■ **What to produce**
Reproduce the passage about the Owl & Vine wine label word for word, from start to end.

■ **Passage shown**
Now the wine industry is pretty saturated, it doesn’t need new labels, but that said, even in the busiest market there’s always room for something different. Owl & Vine is that something different.

“Simon and I are like ‘cellar rats’”, says Cope. “For our first wine, the Hedonist, we went to Lammershoek in the Swartland, where we tried to make ourselves useful in the cellar during harvest. Everything is done manually there, and with minimal intervention.”

Fancy wineries have automated pumps and conveyor belts. Dave and Simon tip buckets, offload grapes with spades and even do a spot of foot pressing, too.

After tasting, the pair took a portion of wine for their own five-barrel blend, which they then took to another friend’s winery in Stellenbosch and bottled, labeled and stored it there. Alphabetical followed the same process, except that it included wine from Stellenbosch in order to create a different flavour profile.

“We started with a vision of pouring and drinking our own wine,” says Simon. “It took shape with design and we then had to fill these bottles so scouring the winelands in search of unique characters was in order. From there it was a lot of bumping heads and great advice from the old dogs in the trade.”

Fair enough, so then how about passing on some of that information to our readers who would like to

dominate the wine list?

Wine is made from grapes. Grapes are farmed by farmers. Farmers don’t have fast cars and art galleries… Support the small guys!

■ **Material**

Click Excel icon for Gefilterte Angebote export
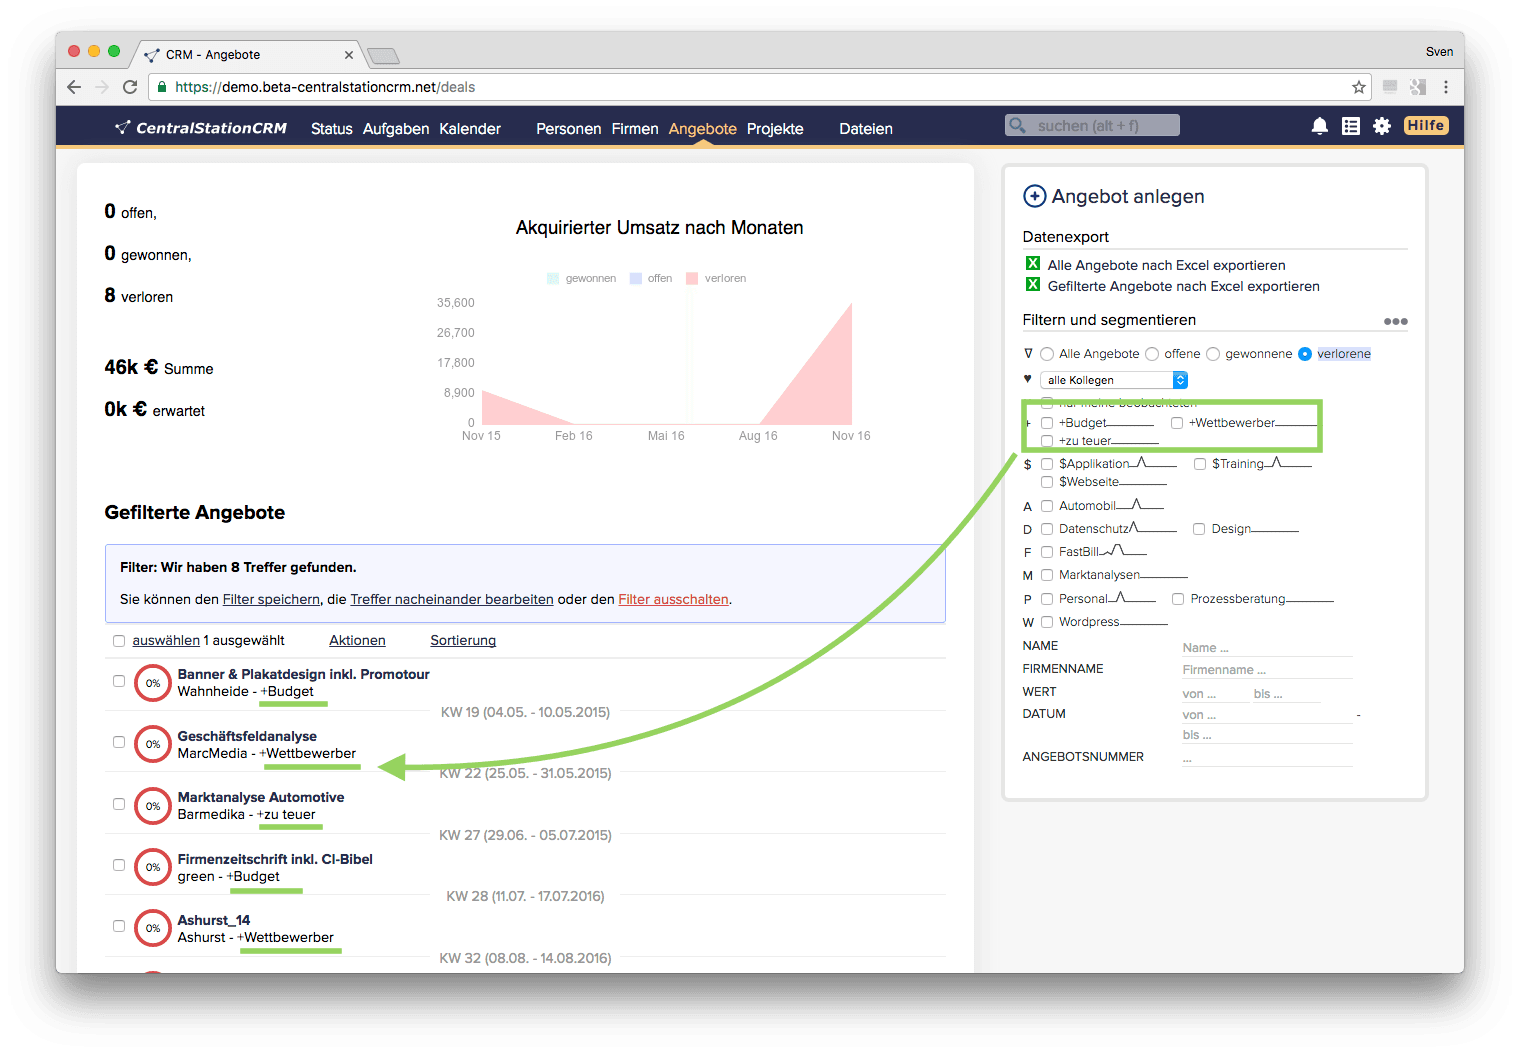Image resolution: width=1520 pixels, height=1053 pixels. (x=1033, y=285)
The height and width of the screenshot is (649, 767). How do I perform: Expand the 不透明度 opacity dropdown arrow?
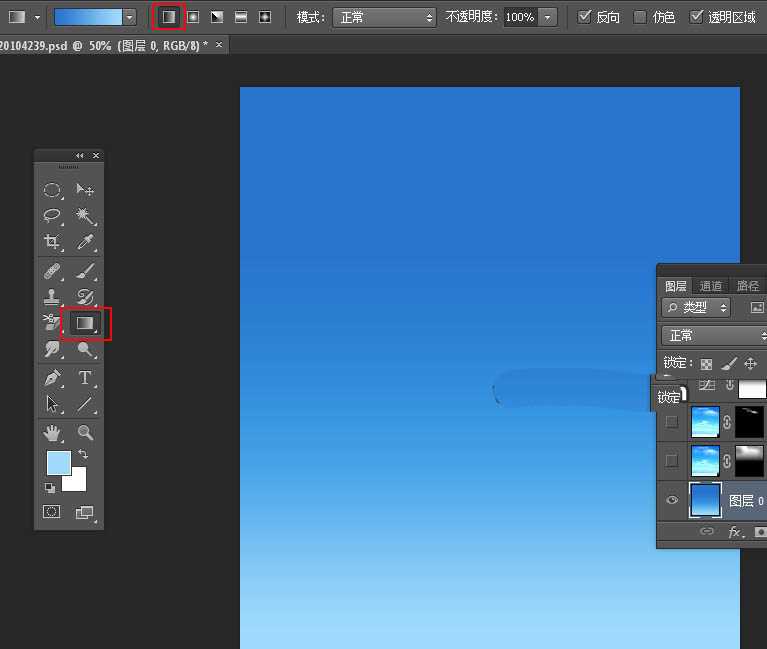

■ **Exercise result**
Now the wine industry is pretty saturated, it doesn’t need new labels, but that said, even in the busiest market there’s always room for something different. Owl & Vine is that something different.

“Simon and I are like ‘cellar rats’”, says Cope. “For our first wine, the Hedonist, we went to Lammershoek in the Swartland, where we tried to make ourselves useful in the cellar during harvest. Everything is done manually there, and with minimal intervention.”

Fancy wineries have automated pumps and conveyor belts. Dave and Simon tip buckets, offload grapes with spades and even do a spot of foot pressing, too.

After tasting, the pair took a portion of wine for their own five-barrel blend, which they then took to another friend’s winery in Stellenbosch and bottled, labeled and stored it there. Alphabetical followed the same process, except that it included wine from Stellenbosch in order to create a different flavour profile.

“We started with a vision of pouring and drinking our own wine,” says Simon. “It took shape with design and we then had to fill these bottles so scouring the winelands in search of unique characters was in order. From there it was a lot of bumping heads and great advice from the old dogs in the trade.”

Fair enough, so then how about passing on some of that information to our readers who would like to

dominate the wine list?

Wine is made from grapes. Grapes are farmed by farmers. Farmers don’t have fast cars and art galleries… Support the small guys!